This week, President Donald Trump sent out a tweet, warning citizens of a possible market crash that’s “never been seen before” if he does not get re-elected in the 2020 elections.
However, experts noted that the tweet was politically inclined to take advantage of the current market that’s sitting on near record highs and that corporate profit margins are near their peaks.
The financial system is not a house of cards as it was back in 2007-2008. Corporate America is sitting on $1.69 trillion in cash, according to Moody’s Analytics.
“First of all, if the employment situation remains strong, the odds are pretty good that Trump will get re-elected. So if he doesn’t get re-elected, it’s a good bet that the employment picture will have changed by November 2020 if it turns out that Trump loses. So if the employment picture is strong enough to hold up the market, it will also be strong enough to help Trump avoid losing the election,” Miller Tabak strategist Matt Maley told Yahoo Finance.

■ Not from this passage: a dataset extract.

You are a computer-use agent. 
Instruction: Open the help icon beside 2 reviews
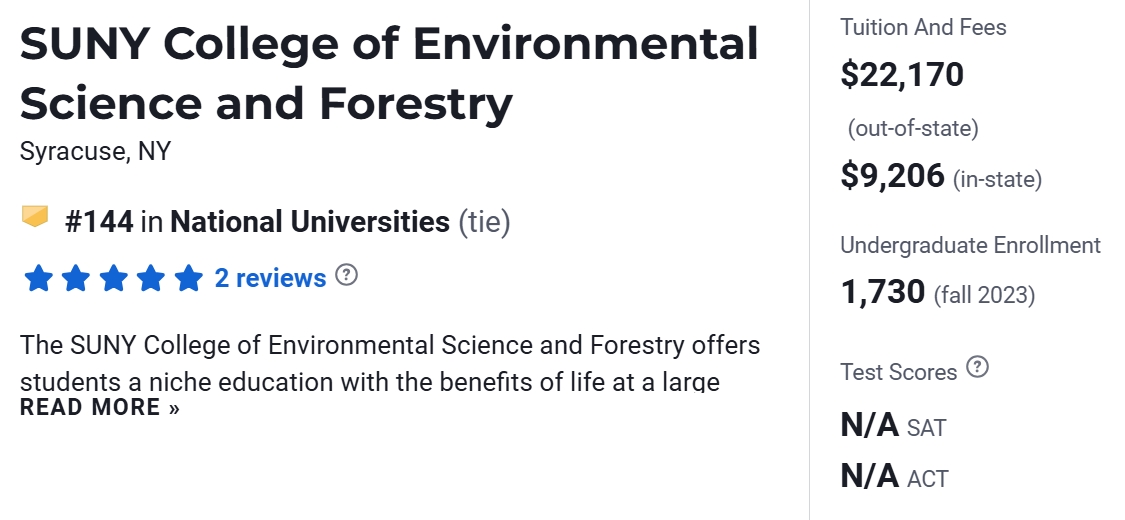[346, 275]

As of today, here are the main moves in markets:
- Futures on the S&P 500 Index increased by 0.1% as of 9:05 a.m. New York time.
- The Stoxx Europe 600 Index decreased 0.1%, the lowest in a week.
- The Shanghai Composite Index gained 0.2%.
- The MSCI Emerging Market Index fell 0.3%, the lowest in more than a week.
- The Bloomberg Dollar Spot Index dipped 0.1%, the largest decrease in more than a week.
- The euro increased by 0.3% to $1.1243, the biggest climb in more than a week.
- The British pound gained 0.1% to $1.2605.
- The onshore yuan increased by less than 0.05% to 6.924 per dollar.
- The Japanese yen was unchanged at 108.56 per dollar.
- The yield on 10-year Treasuries increased one basis point to 2.09%, the first advance in a week.
- The yield on two-year Treasuries gained one basis point to 1.85%.
- Germany’s 10-year yield rose one basis point to -0.24%, the first advance in a week.
- Japan’s 10-year yield climbed one basis point to -0.123%.
- West Texas Intermediate crude dipped 0.8% to $52.10 a barrel.
- Iron ore sank 2.3% to $102.65 per metric ton, the largest tumble in two months.
- Gold decreased 0.1% to $1,340.70 an ounce.
- Soybeans gained 1.6% to $9.38 a bushel, hitting the highest in more than 10 weeks with its sixth straight advance.